PHP $_GET

In PHP, the $_GET superglobal is used to collect form data and retrieve values from the URL query string. It is commonly used in search forms, navigation links, and API requests.

🔹 How Does $_GET Work?

When a user visits a URL like:

https://example.com/page-get.php?name=John&age=25

PHP can access the values using $_GET like this:

in page-get.php

<?php
$name = $_GET['name']; // Retrieves "John"
$age = $_GET['age'];   // Retrieves "25"

echo "Hello, $name! You are $age years old.";
?>

Try It Now

Output: Hello, John! You are 25 years old.

🔹 Using $_GET with HTML Forms

When using a form with method="get", data is sent as a query string in the URL.

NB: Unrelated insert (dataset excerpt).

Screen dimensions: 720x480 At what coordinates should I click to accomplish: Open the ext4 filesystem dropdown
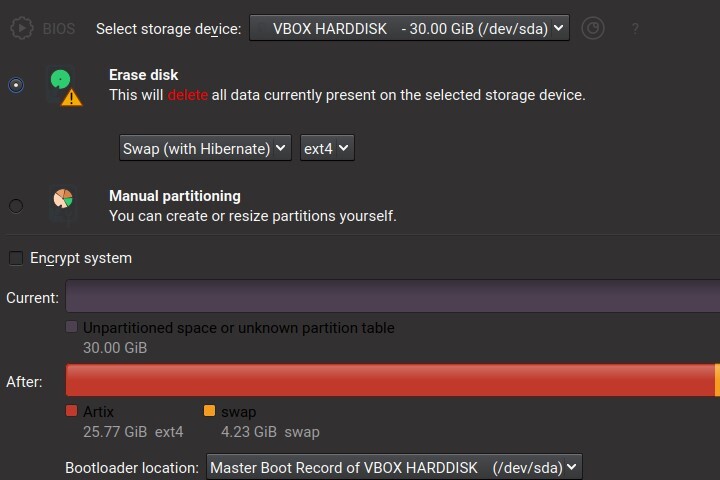click(x=327, y=148)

<form action="welcome.php" method="get">
    Name: <input type="text" name="name"> <br>
    Age: <input type="number" name="age"> <br>
    <input type="submit" value="Submit">
</form>

Try It Now

When the user submits the form, the URL changes to:

https://example.com/welcome.php?name=Alice&age=30

Then, in welcome.php:

<?php
if (isset($_GET['name']) && isset($_GET['age'])) {
    echo "Welcome, " . $_GET['name'] . "! You are " . $_GET['age'] . " years old.";
} else {
    echo "Please enter your details.";
}
?>

Try It Now

🔹 Handling Missing or Undefined $_GET Variables

Always check if the key exists using isset() to avoid errors.

<?php
$name = isset($_GET['name']) ? $_GET['name'] : "Guest";
echo "Hello, $name!";
?>

Try It Now

Output: If no name is provided in the URL, it defaults to “Guest”.

🔹 Security Concerns with $_GET

  • 🚨 Never use `$_GET` to send sensitive data (like passwords) since it’s visible in the URL.
  • 🛡 Always sanitize input to prevent XSS (Cross-Site Scripting) and SQL injection.

Use htmlspecialchars() to prevent malicious input:

<?php
$name = isset($_GET['name']) ? htmlspecialchars($_GET['name']) : "Guest";
echo "Welcome, $name!";
?>

Try It Now

🎯 Key Takeaways

  • $_GET retrieves values from the URL query string.
  • Used in links, forms, and APIs to send data.
  • Always check with isset() before using to prevent errors.
  • Use htmlspecialchars() to prevent XSS attacks.

📝 Practice Time!

Modify the examples and create a **funny character generator** that accepts a name and favorite color via $_GET!